Cognitive Learning Cannot Envision Novel Solutions
After university and a career to study and practice adult training, I realised that a process appealing only to the cognitive dimension of learning is too limited and does not provide sustained results. Factual, data and evidence-based learning is necessary but other factors matter equally when we make decisions. Cognitive learning is limited in the changes that it triggers.
The obvious question then is ‘what else needs to be considered in training and learning processes in order to achieve deep and lasting change?’
Methodologically, most activities that are intended to activate participants’ learning are designed in a format that is suitable to impart content to a group of learners. This is usually how data and facts are shared, using methods that are more or less engaging. This approach may be effective to contrast perceptions and impart completely new information. However, most adult learning aims at personal or organisational development beyond acquiring new content. One’s learning needs are usually very personal and contextualised. Organisations whose aim is to adapt and develop need independent not formatted learners who will feed them with new thinking and ideas.
The personalisation of the learning approach and process is a necessity but it also represents a real design challenge for institutions with a training mandate. It is often difficult to highly personalise the learning process, in particular when its emphasis is on transferring knowledge. Individuals have to construct knowledge and this is done based on one’s unique frame of reference as well as prior experience and motivations. It has to be embedded in a unique organisational environment and a fast evolving surrounding context.
Fundamental although often neglected in our learning processes is the emotional dimension. Emotions have probably been neglected because they differ from person to person; no two persons have the same interests, fears, joys, disgusts and surprises, as none have the same personal and family history. And above all, no two brains are equal and evolve differently over time to adjust to circumstances.

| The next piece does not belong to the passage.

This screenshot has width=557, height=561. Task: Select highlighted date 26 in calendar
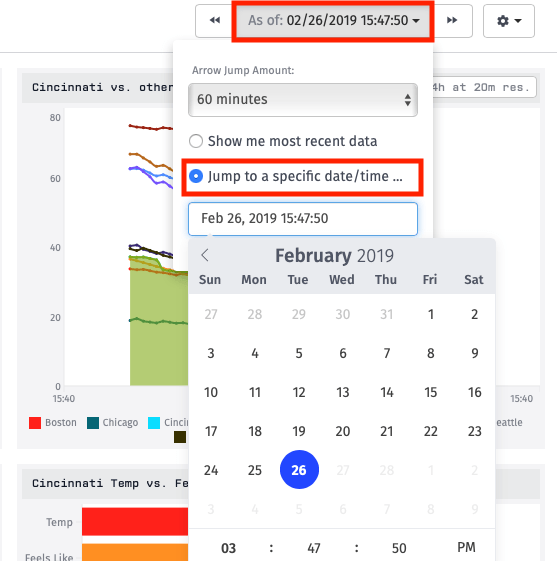tap(299, 470)
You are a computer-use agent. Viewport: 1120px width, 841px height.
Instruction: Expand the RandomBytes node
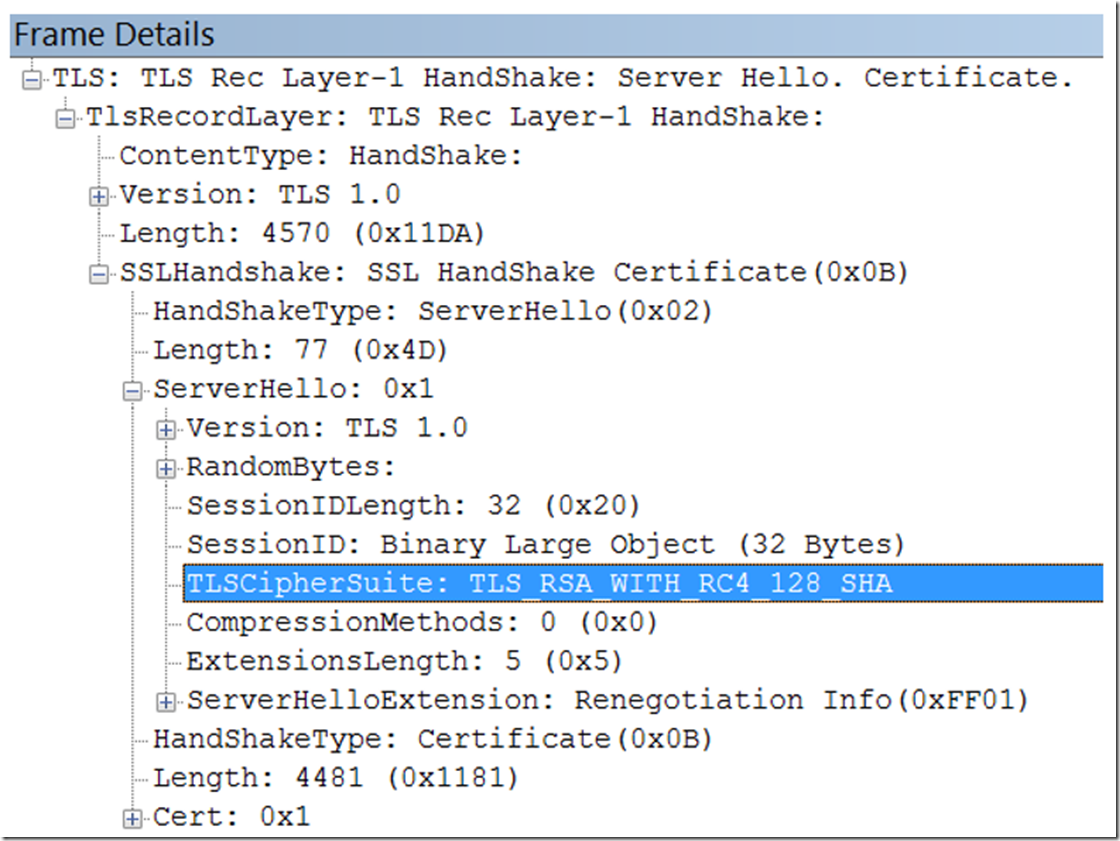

Our emotions constantly impact our life and the choices and decisions that we make. Learning processes that aim at deep transformative change must provide space for analysing emotions and the opportunity to recognise, name and make them explicit – to oneself and possibly to others.
Emotions can also be an integral part of the learning process design. As an example, pedagogy by astonishment is powerful as we never forget the circumstances in which we have been surprised. I remember our professor of non-verbal communication when I studied at the university. He was facing the corner of the room and suddenly turned around shouting as loud and long as he could to introduce a lesson about Arthur Janov’s “The Primal Scream”. We were all astonished and still remember the message.
A third factor to consider in the learning process is the use of all our senses. Traditional learning mostly activates the visual and auditory senses but neglects all the others which play an equally important role in the sequence of capturing, understanding and memorising new inputs. Not for nothing are important contracts negotiated over a nice meal, preferably in a conducive environment where all our senses are being stimulated contemporarily. Our senses are also the ones that activate and support imagination, and as Albert Einstein said, “Imagination is more important than knowledge. For knowledge is limited, whereas imagination embraces the entire world, stimulating progress, giving birth to evolution.” Transformative change is closely dependent on the capacity to envision novel solutions. Cognitive learning alone does not provide such powerful results.
When personalisation, emotions and the use of senses are embedded in learning processes, the possibility to achieve deep transformative change at the level of the individual and the organisation considerably increases.